(Task data)

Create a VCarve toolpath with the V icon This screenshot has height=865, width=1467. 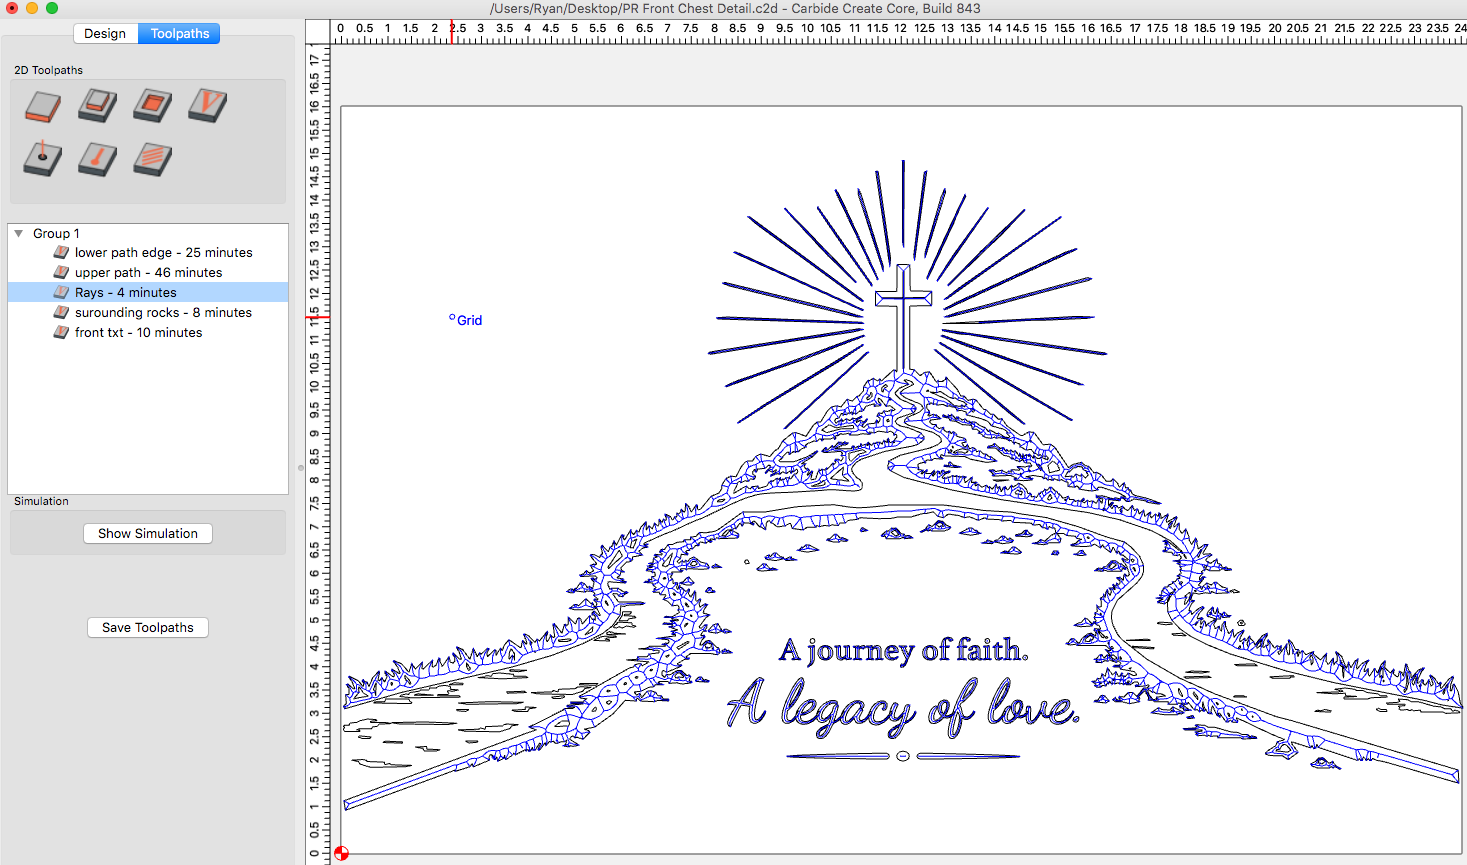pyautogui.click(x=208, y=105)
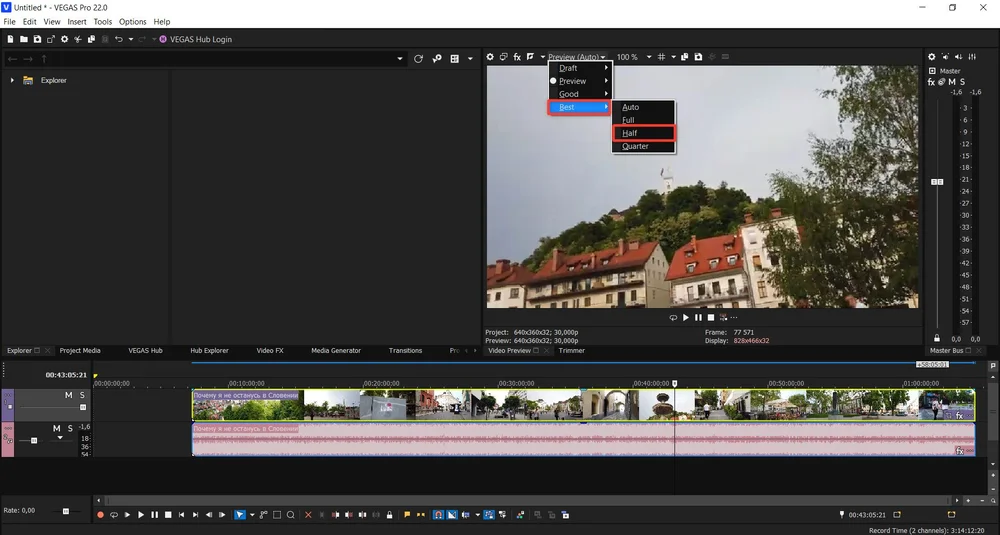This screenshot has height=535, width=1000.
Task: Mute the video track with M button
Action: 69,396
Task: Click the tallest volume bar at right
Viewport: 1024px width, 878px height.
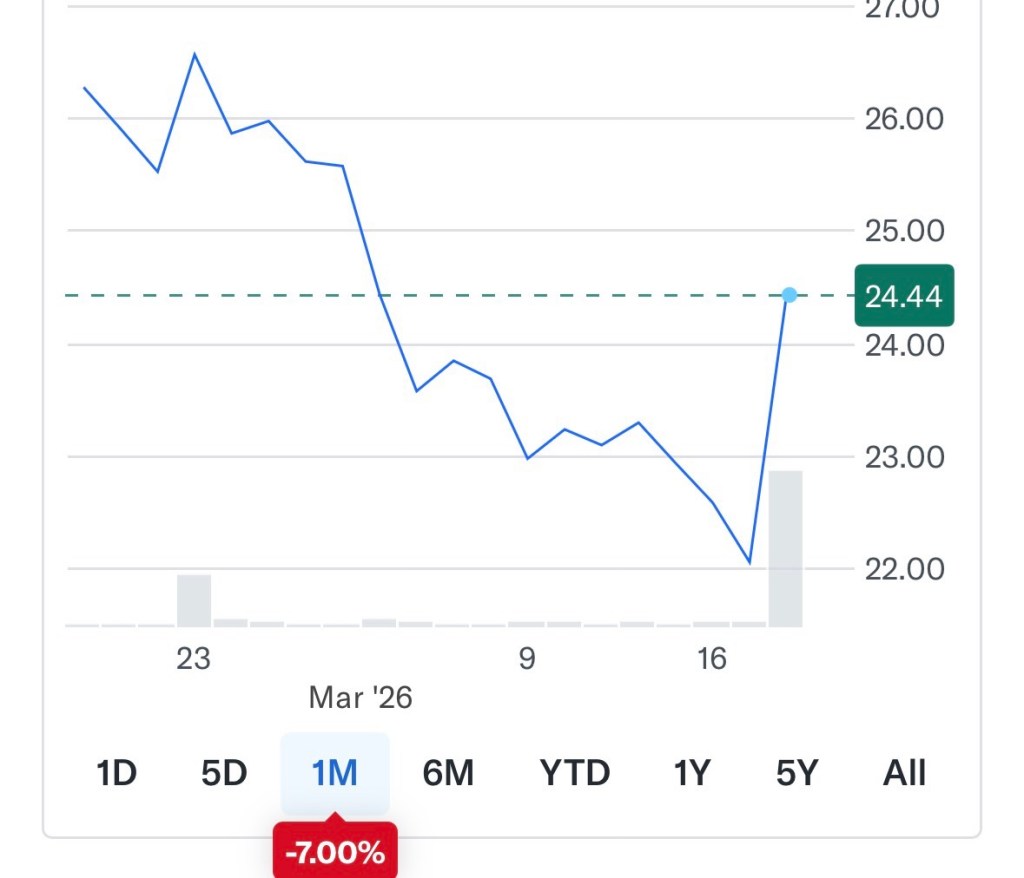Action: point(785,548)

(End Task data)

Exercise brief.
Leaving out the pictures, please transcribe exactly the lines from the one that holds "Task: Click the tallest volume bar at right" through the last line of the entries above, both included.

Answer section.
Task: Click the tallest volume bar at right
Viewport: 1024px width, 878px height.
Action: point(785,548)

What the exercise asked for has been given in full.